AtlasDB: Transactions for Distributed Key-Value Stores (Part I)

AtlasDB is a massively scalable datastore and transactional layer that can be placed on top of any key-value store to give it ACID properties. This is the first of several blog posts that will introduce AtlasDB and describe how we built it at Palantir.

Building AtlasDB: the Inspiration

In 2010, Daniel Peng and Frank Debek of Google put out a paper entitled, Large-scale Incremental Processing Using Distributed Transactions and Notifications. The paper describes a system in use at Google named Percolator, which sits on top of BigTable, Google’s distributed key-value store.

Google needed transactions with ACID properties. They also needed a highly fault-tolerant system to deal with the potential failure of key parts of their system under load at massive scales. This drove them to push the accounting data for the transactions into BigTable as well, as BigTable already handled both replication of its data and fault tolerance.
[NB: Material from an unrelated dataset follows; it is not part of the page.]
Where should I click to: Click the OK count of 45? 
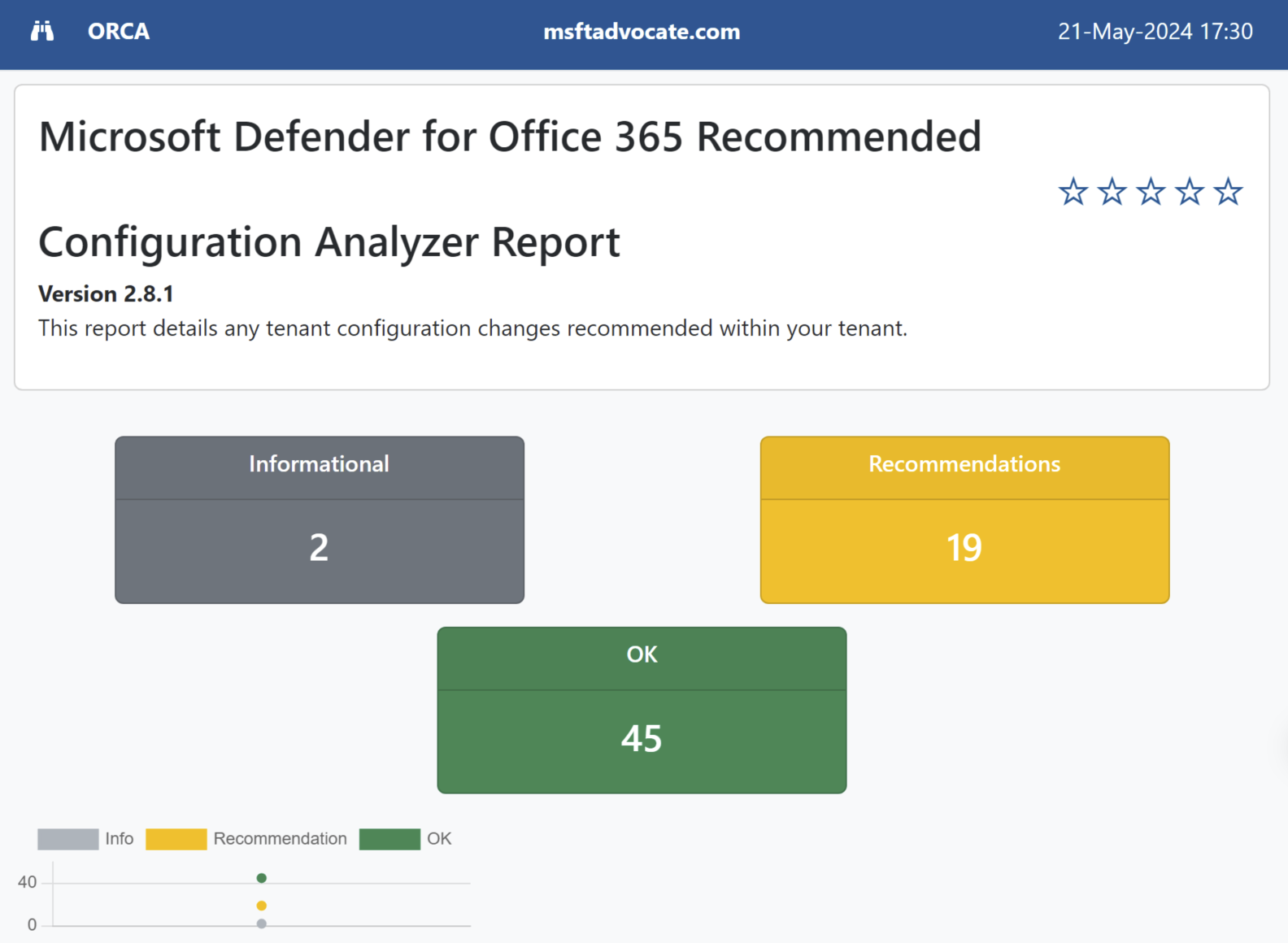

Unfortunately, due to the number of writes involved in the transaction accounting, they saw an approximately 75% performance hit when using transactions. Percolator was built to enable incremental updates to the search indexes for the Google search engine, which was previously a periodic batch process. In this case, the extra reliability afforded by using BigTable to track the transactions was the important factor; even though there was a significant performance hit (over using raw BigTable), the overall performance was high enough to meet its design criteria.
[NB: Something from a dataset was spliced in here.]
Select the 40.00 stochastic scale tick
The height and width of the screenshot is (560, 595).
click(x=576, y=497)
Meanwhile, at Palantir, we were hitting a similar obstacle. The interactive analytic core of Palantir Gotham, which was originally built with a traditional RDBMS as its backing store, was hitting the limits of economical and easy scaling. We needed to move to a distributed backing store for scalability, but we needed transactions to enable our higher-level Revisioning Database to work correctly.

Percolator presented interesting possibilities, but with a 75% performance hit, the latency would be too long for our users. We shoot for a maximum ten second wait time when doing interactive analysis—anything longer is an unacceptable interruption to our users’ investigative flow. Studying the Percolator protocol, our engineers saw some places where design constraints could be relaxed to lower the latency of each operation.

And so, the idea for AtlasDB was born. Now it was just a matter of building it.

Designing AtlasDB

Understanding Data and Development at Palantir

We take a human-centered design approach to building software. Instead of asking what technological problem we want to attack in isolation, we ask, “What features and infrastructure would a human analyst need to do his or her work?” To answer this question, we use a holistic understanding of how low-level data integration, scalable data servers, API layers, and an entire suite of user interface tools, when properly integrated, create an efficient, frictionless user experience for non-technical subject matter experts working with large-scale, disparate data to solve real-world problems. It’s an over-arching user experience (UX) play that decomposes into a lot of hard technical problems—similar to building something as complex and seamless as an iPhone.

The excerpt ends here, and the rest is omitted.